Records contained in a dataset

——

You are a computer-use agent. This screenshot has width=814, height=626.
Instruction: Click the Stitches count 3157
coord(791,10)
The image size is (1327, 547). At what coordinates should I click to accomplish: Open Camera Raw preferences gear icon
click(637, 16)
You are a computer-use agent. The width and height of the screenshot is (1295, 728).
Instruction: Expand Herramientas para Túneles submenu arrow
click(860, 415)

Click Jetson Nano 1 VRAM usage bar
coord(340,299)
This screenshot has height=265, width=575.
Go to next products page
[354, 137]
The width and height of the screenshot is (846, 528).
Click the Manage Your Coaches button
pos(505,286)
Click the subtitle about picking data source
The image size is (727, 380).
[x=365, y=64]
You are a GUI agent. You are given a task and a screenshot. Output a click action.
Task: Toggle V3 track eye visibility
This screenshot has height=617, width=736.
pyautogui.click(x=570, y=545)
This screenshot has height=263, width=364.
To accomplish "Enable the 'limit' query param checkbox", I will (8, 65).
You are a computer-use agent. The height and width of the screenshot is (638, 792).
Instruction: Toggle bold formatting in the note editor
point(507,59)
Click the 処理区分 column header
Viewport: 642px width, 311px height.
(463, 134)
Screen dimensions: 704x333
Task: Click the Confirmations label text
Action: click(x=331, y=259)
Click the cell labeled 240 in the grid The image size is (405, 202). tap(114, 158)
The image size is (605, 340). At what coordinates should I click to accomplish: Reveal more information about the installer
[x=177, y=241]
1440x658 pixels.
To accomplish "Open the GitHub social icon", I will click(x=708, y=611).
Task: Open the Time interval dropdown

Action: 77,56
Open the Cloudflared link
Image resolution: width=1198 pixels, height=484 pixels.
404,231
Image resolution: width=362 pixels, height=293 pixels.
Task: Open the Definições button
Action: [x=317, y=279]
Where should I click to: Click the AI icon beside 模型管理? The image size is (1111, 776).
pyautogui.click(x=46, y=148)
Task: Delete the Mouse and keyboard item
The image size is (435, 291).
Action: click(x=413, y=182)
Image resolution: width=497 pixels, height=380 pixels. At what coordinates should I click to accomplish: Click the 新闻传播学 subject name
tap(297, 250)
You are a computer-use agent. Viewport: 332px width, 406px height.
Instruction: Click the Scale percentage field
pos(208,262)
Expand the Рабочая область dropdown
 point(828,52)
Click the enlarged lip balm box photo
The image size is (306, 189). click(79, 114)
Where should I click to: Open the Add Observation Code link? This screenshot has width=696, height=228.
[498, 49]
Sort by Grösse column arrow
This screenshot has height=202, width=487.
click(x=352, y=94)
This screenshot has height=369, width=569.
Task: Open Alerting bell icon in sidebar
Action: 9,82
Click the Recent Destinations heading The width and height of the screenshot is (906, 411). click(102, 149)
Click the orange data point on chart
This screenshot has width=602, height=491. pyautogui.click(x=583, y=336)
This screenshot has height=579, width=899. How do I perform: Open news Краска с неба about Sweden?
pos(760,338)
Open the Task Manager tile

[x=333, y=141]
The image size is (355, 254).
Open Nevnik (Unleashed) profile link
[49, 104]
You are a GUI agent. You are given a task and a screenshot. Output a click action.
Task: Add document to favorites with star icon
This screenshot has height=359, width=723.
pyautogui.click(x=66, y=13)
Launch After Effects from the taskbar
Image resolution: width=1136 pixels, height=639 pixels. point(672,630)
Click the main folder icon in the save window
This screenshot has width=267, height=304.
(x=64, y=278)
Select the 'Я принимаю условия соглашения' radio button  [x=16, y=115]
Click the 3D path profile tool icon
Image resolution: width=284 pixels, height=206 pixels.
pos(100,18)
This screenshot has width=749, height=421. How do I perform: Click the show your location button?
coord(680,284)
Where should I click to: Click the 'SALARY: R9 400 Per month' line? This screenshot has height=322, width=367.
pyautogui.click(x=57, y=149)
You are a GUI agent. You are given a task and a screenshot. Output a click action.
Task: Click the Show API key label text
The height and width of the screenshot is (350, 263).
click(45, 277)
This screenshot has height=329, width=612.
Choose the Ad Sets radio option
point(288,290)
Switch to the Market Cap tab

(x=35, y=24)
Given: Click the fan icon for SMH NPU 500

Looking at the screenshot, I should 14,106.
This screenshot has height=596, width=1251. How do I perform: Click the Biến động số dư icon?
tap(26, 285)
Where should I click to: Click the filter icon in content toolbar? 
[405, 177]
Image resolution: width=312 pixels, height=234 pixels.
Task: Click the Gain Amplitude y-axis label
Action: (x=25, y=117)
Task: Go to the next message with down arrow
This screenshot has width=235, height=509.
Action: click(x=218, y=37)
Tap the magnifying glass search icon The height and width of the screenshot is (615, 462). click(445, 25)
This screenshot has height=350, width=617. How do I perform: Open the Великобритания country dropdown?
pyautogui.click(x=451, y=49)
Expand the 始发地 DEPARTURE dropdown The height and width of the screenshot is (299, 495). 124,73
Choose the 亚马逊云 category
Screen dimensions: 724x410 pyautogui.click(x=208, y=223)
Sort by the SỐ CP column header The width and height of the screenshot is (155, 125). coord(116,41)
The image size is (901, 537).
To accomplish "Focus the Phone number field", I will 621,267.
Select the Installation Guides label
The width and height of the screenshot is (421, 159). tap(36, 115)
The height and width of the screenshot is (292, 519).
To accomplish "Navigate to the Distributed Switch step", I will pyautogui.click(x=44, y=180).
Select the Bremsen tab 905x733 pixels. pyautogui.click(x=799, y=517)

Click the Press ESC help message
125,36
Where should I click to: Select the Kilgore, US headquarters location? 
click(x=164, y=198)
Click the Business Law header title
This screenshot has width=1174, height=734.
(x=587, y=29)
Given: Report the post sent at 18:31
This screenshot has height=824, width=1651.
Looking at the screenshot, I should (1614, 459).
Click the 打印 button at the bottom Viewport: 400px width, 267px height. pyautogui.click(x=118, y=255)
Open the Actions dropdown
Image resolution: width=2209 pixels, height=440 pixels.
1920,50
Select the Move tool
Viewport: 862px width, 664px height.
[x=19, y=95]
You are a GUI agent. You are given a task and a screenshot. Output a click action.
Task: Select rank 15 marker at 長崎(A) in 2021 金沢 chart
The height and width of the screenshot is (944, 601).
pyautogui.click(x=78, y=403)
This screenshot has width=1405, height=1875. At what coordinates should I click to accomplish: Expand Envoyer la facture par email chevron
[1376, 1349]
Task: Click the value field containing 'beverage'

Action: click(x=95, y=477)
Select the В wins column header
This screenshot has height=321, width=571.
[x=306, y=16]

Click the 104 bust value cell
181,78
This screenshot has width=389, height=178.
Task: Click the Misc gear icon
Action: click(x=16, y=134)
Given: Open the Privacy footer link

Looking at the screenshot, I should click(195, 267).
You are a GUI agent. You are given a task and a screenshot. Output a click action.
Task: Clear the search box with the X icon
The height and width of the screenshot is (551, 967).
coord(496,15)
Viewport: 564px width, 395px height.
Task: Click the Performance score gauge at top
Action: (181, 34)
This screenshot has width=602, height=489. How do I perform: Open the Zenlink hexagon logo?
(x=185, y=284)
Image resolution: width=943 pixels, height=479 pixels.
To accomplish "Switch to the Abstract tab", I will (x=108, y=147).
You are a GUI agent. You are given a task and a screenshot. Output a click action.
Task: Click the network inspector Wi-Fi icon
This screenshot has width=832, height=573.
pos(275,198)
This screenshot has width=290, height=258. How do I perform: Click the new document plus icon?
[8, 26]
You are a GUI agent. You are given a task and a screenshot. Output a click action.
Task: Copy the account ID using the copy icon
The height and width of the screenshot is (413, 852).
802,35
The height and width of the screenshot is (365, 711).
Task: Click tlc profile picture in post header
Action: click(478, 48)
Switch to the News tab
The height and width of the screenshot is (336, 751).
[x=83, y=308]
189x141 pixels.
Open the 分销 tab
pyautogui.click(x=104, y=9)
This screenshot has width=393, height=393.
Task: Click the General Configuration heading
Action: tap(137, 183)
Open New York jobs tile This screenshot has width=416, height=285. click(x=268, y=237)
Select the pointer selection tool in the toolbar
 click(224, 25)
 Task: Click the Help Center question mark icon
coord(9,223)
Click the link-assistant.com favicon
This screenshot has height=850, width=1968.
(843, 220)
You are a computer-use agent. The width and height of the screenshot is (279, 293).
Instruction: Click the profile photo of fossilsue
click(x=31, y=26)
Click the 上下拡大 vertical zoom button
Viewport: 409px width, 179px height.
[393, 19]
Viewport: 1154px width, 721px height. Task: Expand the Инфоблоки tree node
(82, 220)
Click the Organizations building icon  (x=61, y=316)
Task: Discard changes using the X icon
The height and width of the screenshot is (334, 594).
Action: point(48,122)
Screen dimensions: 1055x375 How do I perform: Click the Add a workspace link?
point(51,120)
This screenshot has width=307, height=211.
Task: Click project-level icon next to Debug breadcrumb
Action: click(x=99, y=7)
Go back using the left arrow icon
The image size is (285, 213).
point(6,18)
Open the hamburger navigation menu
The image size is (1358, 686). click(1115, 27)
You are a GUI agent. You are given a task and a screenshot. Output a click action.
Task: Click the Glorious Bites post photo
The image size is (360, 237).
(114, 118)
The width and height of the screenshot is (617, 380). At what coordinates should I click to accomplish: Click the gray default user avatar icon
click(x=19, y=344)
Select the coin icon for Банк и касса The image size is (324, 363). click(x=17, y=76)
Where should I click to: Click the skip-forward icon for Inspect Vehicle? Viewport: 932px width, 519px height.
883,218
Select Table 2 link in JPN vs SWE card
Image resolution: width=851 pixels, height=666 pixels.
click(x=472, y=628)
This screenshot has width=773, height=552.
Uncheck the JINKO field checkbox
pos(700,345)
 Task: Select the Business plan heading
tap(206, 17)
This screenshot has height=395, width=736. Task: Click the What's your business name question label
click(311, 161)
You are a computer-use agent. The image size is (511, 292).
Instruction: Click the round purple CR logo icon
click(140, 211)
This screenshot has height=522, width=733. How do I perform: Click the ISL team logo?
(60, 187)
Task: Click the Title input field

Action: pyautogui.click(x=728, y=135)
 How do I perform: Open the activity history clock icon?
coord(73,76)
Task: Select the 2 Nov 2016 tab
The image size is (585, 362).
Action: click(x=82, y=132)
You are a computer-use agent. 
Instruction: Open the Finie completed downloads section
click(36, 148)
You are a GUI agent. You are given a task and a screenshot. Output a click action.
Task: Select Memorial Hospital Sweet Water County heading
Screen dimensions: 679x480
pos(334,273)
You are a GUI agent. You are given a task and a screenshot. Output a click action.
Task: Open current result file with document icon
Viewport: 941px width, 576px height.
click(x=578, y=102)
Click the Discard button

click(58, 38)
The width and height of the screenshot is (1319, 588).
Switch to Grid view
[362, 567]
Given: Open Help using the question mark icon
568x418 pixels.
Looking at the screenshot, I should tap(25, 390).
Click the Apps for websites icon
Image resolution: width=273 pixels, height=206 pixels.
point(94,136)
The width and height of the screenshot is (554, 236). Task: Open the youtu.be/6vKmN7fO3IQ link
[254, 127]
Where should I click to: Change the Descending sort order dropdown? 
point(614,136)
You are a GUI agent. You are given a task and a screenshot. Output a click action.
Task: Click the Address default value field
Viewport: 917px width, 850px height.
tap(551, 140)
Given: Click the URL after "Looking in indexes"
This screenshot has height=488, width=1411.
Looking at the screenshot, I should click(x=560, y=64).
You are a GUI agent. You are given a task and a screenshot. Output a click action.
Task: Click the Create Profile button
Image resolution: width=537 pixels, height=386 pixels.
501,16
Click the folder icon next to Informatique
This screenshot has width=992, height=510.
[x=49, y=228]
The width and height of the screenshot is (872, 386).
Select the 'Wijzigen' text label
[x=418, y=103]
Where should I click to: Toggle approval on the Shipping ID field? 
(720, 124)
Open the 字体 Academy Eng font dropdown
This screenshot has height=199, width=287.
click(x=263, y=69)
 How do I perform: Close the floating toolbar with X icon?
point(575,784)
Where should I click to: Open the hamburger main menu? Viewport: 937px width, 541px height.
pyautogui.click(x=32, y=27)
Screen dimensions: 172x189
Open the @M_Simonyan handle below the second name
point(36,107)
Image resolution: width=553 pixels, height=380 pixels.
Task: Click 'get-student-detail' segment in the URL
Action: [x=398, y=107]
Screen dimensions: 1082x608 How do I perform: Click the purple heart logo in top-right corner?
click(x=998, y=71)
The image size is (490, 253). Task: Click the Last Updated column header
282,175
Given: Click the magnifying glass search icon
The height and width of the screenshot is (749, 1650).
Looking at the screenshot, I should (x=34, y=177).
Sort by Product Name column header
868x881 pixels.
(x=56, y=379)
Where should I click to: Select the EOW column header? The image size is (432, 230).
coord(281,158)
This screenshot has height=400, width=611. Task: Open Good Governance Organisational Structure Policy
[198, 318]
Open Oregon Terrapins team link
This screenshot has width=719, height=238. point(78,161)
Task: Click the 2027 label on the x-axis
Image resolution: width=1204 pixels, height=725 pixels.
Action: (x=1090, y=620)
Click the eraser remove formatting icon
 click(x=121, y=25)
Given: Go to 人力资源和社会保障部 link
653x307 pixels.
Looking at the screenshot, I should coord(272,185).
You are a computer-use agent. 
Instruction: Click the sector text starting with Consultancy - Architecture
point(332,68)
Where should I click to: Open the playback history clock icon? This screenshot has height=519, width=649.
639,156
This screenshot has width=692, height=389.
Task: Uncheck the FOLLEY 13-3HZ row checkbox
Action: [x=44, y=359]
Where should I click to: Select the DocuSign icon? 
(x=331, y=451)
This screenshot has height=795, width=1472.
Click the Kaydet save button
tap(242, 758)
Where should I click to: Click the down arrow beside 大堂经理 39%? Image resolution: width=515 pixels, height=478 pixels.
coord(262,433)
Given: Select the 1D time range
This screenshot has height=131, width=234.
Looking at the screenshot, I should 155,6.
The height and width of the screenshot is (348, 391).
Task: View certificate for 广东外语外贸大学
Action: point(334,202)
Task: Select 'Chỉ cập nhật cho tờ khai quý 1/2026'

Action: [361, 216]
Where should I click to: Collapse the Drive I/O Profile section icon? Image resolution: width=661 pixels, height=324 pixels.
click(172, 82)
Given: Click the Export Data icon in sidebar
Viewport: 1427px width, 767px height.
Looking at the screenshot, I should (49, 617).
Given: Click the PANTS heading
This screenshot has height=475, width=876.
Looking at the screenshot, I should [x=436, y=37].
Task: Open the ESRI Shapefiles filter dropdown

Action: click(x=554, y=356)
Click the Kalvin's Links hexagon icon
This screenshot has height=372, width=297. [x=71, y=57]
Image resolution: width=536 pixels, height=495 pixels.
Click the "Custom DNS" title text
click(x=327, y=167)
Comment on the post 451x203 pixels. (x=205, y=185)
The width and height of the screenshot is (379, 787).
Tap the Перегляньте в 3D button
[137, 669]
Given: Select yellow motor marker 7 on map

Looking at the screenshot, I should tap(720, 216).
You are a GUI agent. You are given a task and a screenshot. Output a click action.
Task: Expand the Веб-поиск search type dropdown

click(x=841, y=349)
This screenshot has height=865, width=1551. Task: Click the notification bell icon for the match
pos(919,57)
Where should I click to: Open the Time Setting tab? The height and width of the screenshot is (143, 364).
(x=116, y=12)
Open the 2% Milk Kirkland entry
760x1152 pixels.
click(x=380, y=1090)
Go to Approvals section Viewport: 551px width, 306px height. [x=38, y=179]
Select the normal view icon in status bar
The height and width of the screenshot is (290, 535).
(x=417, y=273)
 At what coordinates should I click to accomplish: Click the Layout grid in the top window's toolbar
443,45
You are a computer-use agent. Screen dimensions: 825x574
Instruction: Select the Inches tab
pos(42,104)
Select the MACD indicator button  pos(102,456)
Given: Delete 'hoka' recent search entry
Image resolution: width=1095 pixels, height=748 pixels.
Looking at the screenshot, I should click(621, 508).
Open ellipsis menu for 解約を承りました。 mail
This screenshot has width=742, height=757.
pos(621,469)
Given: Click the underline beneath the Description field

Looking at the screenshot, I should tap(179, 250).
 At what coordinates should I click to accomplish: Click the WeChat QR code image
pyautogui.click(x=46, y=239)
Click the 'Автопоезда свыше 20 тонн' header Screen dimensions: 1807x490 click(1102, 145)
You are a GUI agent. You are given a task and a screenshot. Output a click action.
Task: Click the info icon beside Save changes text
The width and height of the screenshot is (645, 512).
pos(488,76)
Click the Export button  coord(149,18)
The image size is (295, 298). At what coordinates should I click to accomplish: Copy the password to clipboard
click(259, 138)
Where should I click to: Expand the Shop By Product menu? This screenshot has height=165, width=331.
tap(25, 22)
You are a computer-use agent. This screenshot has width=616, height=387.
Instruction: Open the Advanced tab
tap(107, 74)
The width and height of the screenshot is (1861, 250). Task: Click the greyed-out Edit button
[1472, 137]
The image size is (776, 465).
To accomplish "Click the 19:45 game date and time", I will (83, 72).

——

→ **Short problem**:
Turn the data lines from the one containing "Where should I click to: Open the playback" through the one containing "(x=331, y=451)", both included, into a numbered list, leaving out any blank lines.

→ **Response to the task**:
1. Where should I click to: Open the playback history clock icon? This screenshot has height=519, width=649.
2. 639,156
3. This screenshot has width=692, height=389.
4. Task: Uncheck the FOLLEY 13-3HZ row checkbox
5. Action: [x=44, y=359]
6. Where should I click to: Select the DocuSign icon? 
7. (x=331, y=451)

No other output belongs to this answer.